I also included the maxabs and GSolve2 algorithms, I belive these are taken from Numerical Recipies.
void jacobian(float x[], float weight, float vcg, float tcg, float lcg, float jac[][3], float f0[]) {
float h = 0.0001f;
float temp;
float j_volume, j_vcb, j_lcb, j_tcb;
float f1[3];
volume(x[0], x[1], x[2], j_volume, j_lcb, j_vcb, j_tcb);
f0[0] = j_volume-weight;
f0[1] = j_tcb-tcg;
f0[2] = j_lcb-lcg;
for (int i=0;i<3;i++) {
temp = x[i];
x[i] = temp + h;
volume(x[0], x[1], x[2], j_volume, j_lcb, j_vcb, j_tcb);
f1[0] = j_volume-weight;
f1[1] = j_tcb-tcg;
f1[2] = j_lcb-lcg;
x[i] = temp;
jac[0][i] = (f1[0]-f0[0])/h;
jac[1][i] = (f1[1]-f0[1])/h;
jac[2][i] = (f1[2]-f0[2])/h;
}
}
void newton(float weight, float vcg, float tcg, float lcg, float &sinkage, float &heel, float &trim) {
float x[3] = {10,1,1};
float accuracy = 0.000001f;
int ntryes = 30;
int i = 0;
float jac[3][3];
float max;
float f0[3];
float gauss_f0[3];
while (i < ntryes) {
jacobian(x, weight, vcg, tcg, lcg, jac, f0);
if (sqrt((f0[0]*f0[0]+f0[1]*f0[1]+f0[2]*f0[2])/2) < accuracy) {
break;
}
gauss_f0[0] = -f0[0];
gauss_f0[1] = -f0[1];
gauss_f0[2] = -f0[2];
GSolve2(jac, 3, gauss_f0);
x[0] = x[0]+gauss_f0[0];
x[1] = x[1]+gauss_f0[1];
x[2] = x[2]+gauss_f0[2];
// absmax(x) - Return absolute max value from an array
max = absmax(x);
if (max < 1) max = 1;
if (sqrt((gauss_f0[0]*gauss_f0[0]+gauss_f0[1]*gauss_f0[1]+gauss_f0[2]*gauss_f0[2])) < accuracy*max) {
x[0]=x2[0];
x[1]=x2[1];
x[2]=x2[2];
break;
}
i++;
}
sinkage = x[0];
heel = x[1];
trim = x[2];
}
int GSolve2(float a[][3],int n,float b[]) {
float x,sum,max,temp;
int i,j,k,p,m,pos;
int nn = n-1;
for (k=0;k<=n-1;k++)
{
/* pivot*/
max=fabs(a[k][k]);
pos=k;
for (p=k;p<n;p++){
if (max < fabs(a[p][k])){
max=fabs(a[p][k]);
pos=p;
}
}
if (ABS(a[k][pos]) < EPS) {
writeLog("Matrix is singular");
break;
}
if (pos != k) {
for(m=k;m<n;m++){
temp=a[pos][m];
a[pos][m]=a[k][m];
a[k][m]=temp;
}
}
/* convert to upper triangular form */
if ( fabs(a[k][k])>=1.e-6)
{
for (i=k+1;i<n;i++)
{
x = a[i][k]/a[k][k];
for (j=k+1;j<n;j++) a[i][j] = a[i][j] -a[k][j]*x;
b[i] = b[i] - b[k]*x;
}
}
else
{
writeLog("zero pivot found in line:%d",k);
return 0;
}
}
/* back substitution */
b[nn] = b[nn] / a[nn][nn];
for (i=n-2;i>=0;i--)
{
sum = b[i];
for (j=i+1;j<n;j++)
sum = sum - a[i][j]*b[j];
b[i] = sum/a[i][i];
}
return 0;
}
float absmax(float x[]) {
int i = 1;
int n = sizeof(x);
float max = x[0];
while (i < n) {
if (max < x[i]) {
max = x[i];
}
i++;
}
return max;
}
Have you considered some stochastic search methods to find the initial value and then fine-tuning with Newton Raphson?

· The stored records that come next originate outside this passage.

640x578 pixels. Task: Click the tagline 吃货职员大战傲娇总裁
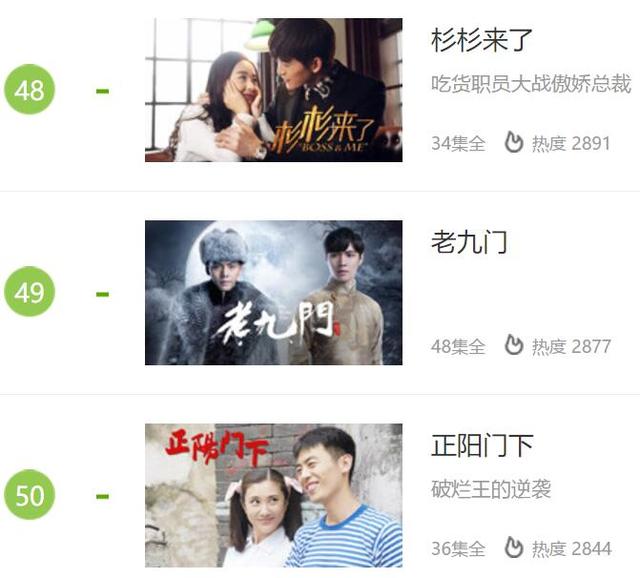coord(531,84)
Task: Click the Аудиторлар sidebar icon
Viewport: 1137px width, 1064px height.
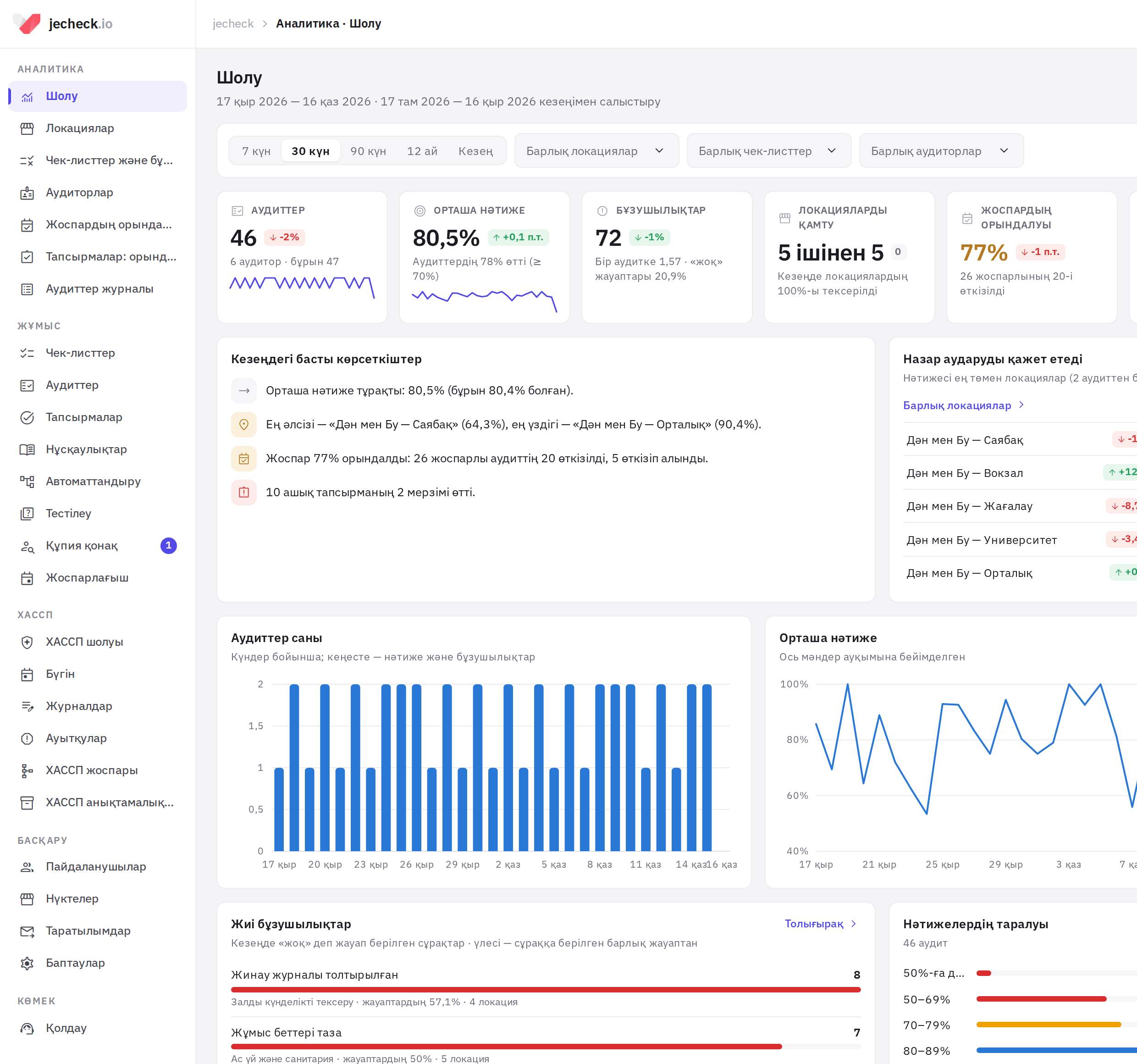Action: [27, 193]
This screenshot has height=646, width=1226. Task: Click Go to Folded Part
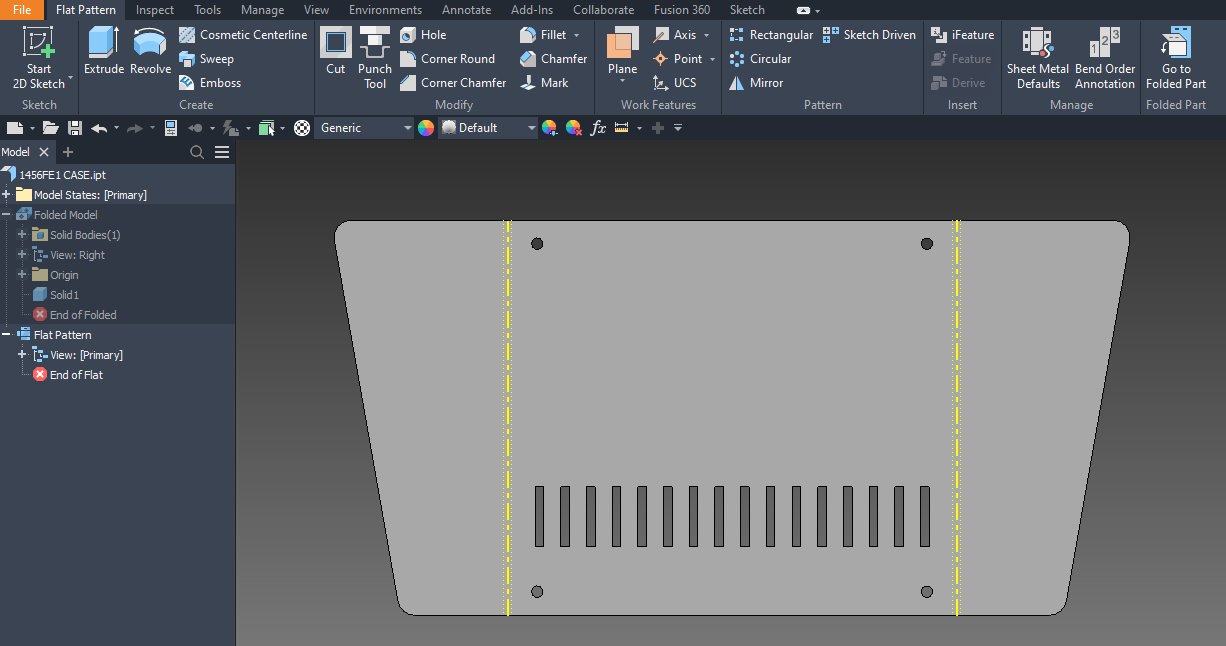tap(1175, 58)
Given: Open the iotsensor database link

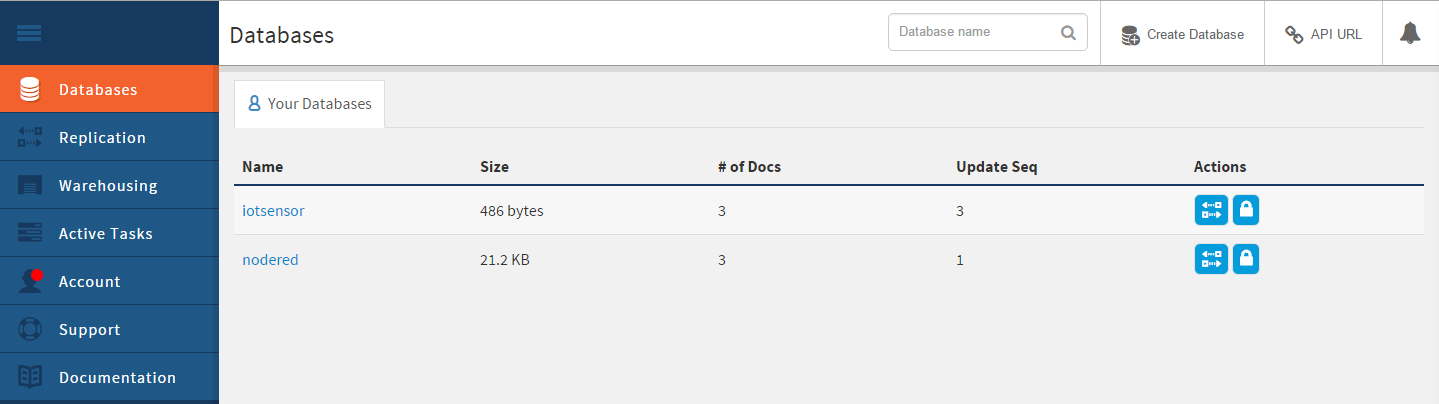Looking at the screenshot, I should click(273, 211).
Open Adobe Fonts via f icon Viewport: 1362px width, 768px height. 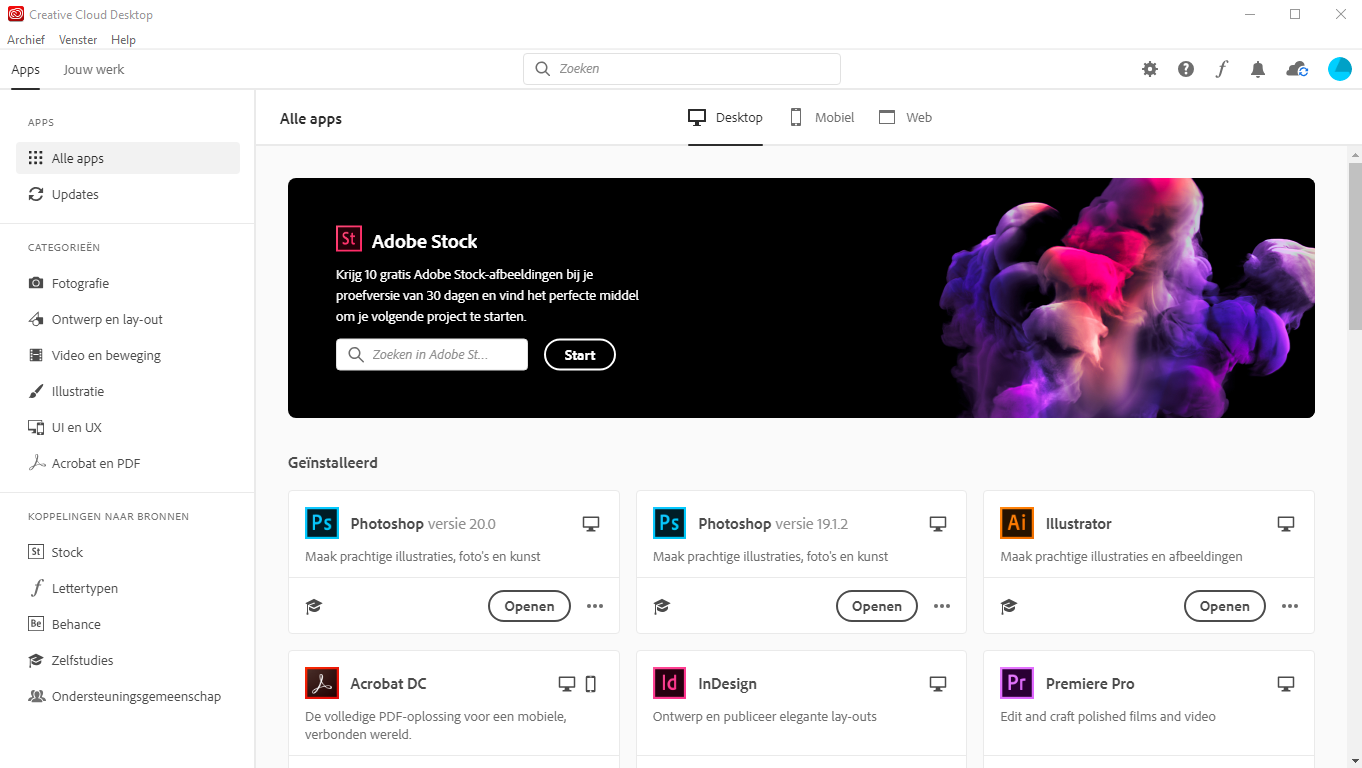1221,69
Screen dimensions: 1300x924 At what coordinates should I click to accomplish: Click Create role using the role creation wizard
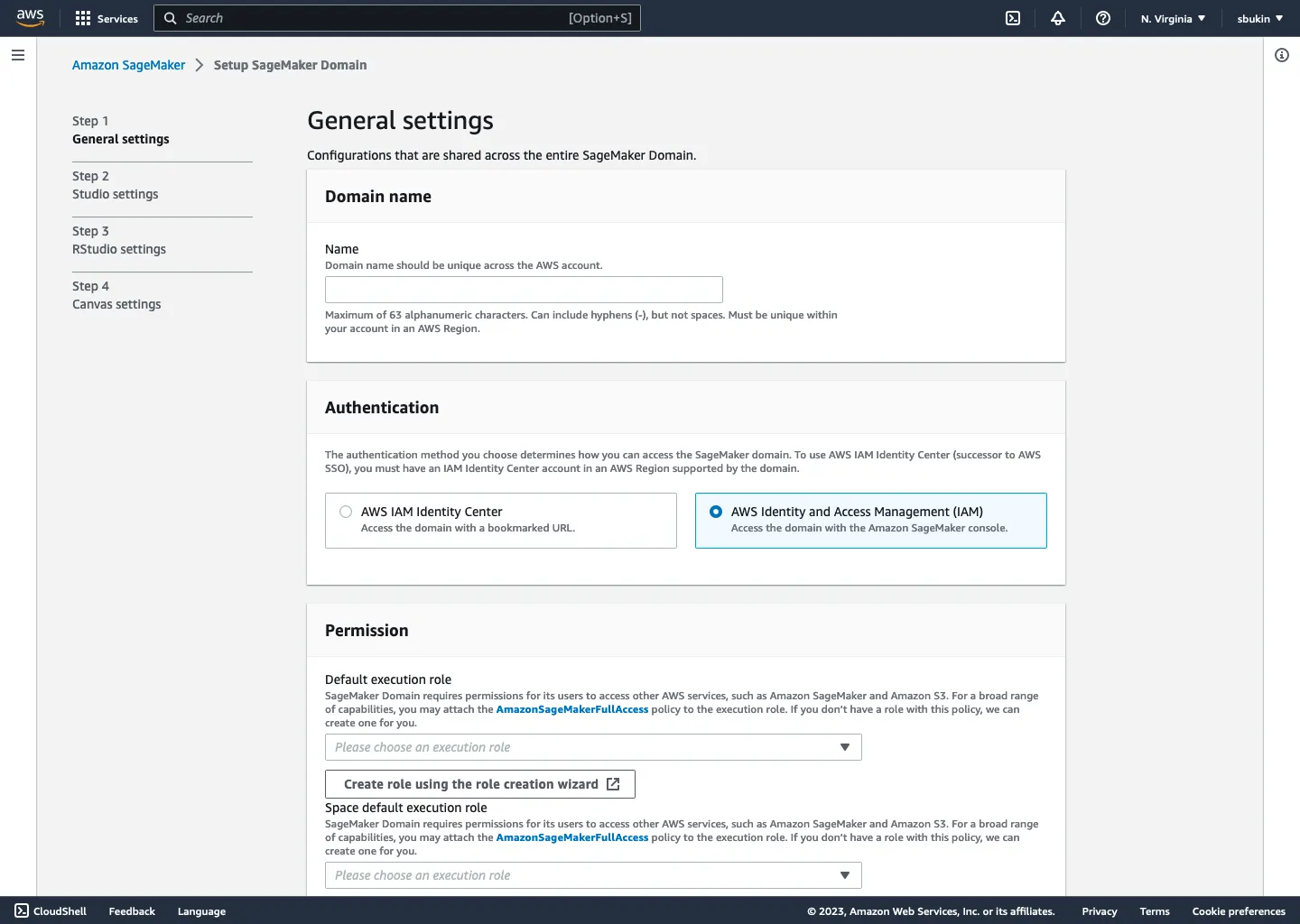point(479,784)
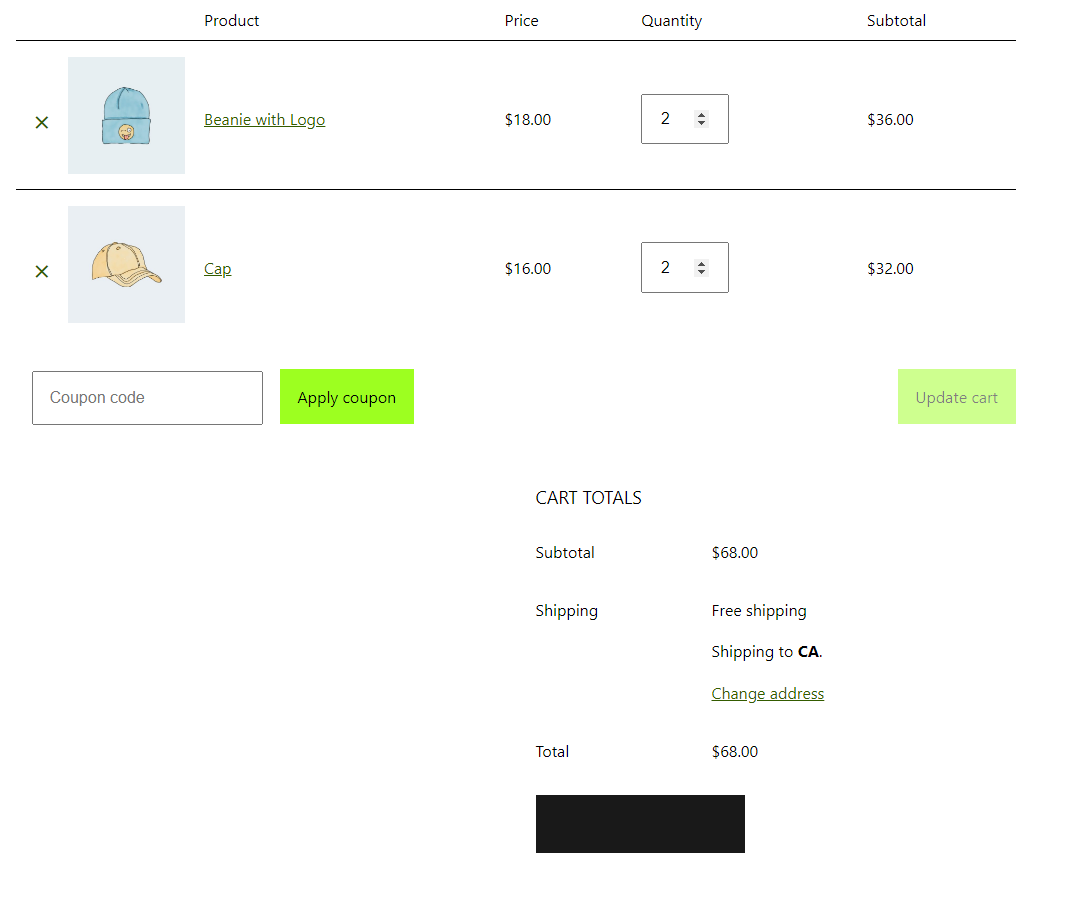1081x905 pixels.
Task: Open the Cap product page
Action: [217, 268]
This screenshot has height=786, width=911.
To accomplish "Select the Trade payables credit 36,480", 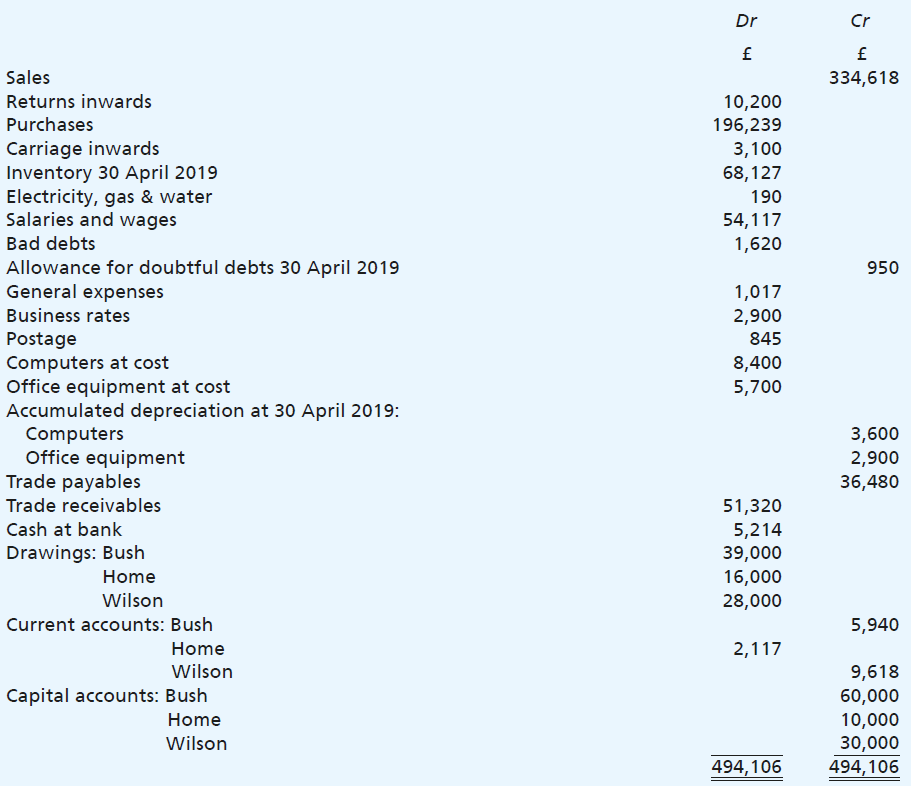I will click(x=869, y=482).
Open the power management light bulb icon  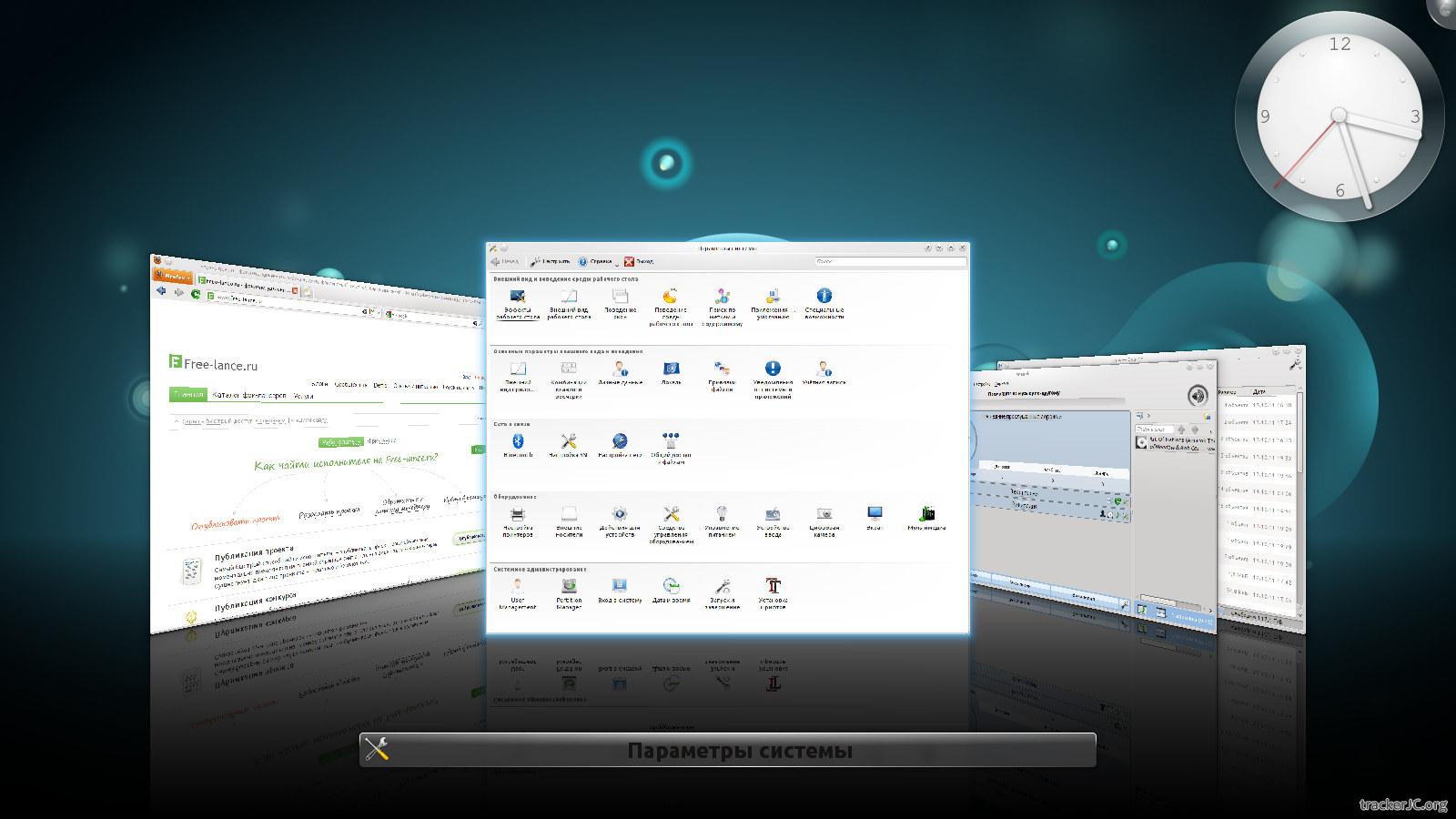pos(722,516)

One possibility is evolutionary computation, you can use the Inspyred package. For a physical problem similar in many ways to the one you describe, look at this example: http://inspyred.github.com/tutorial.html#lunar-explorer
What about using a damped version of Newton's method? You could quite easily modify your implementation to make it. Think about Newton's method as finding a direction
d_k = f(x_k) / f'(x_k)
and updating the variable
x_k+1 = x_k - L_k d_k
In the usual Newton's method, L_k is always 1, but this might create overshoots or undershoots. So, let your method chose L_k. Suppose that your method usually overshoots. A possible strategy consists in taking the largest L_k in the set {1,1/2,1/4,1/8,... L_min} such that the condition
|f(x_k+1)| <= (1-L_k/2) |f(x_k)|
is satisfied (or L_min if none of the values satisfies this criteria).
With the same criteria, another possible strategy is to start with L_0=1 and if the criteria is not met, try with L_0/2 until it works (or until L_0 = L_min). Then for L_1, start with min(1, 2L_0) and do the same. Then start with L_2=min(1, 2L_1) and so on.
By the way: are you sure that your problem has a unique solution? I guess that the answer to this question depends on the shape of your object. If you have a rugby ball, there's one angle that you cannot fix. So if your shape is close to such an object, I would not be surprised that the problem is difficult to solve for that angle.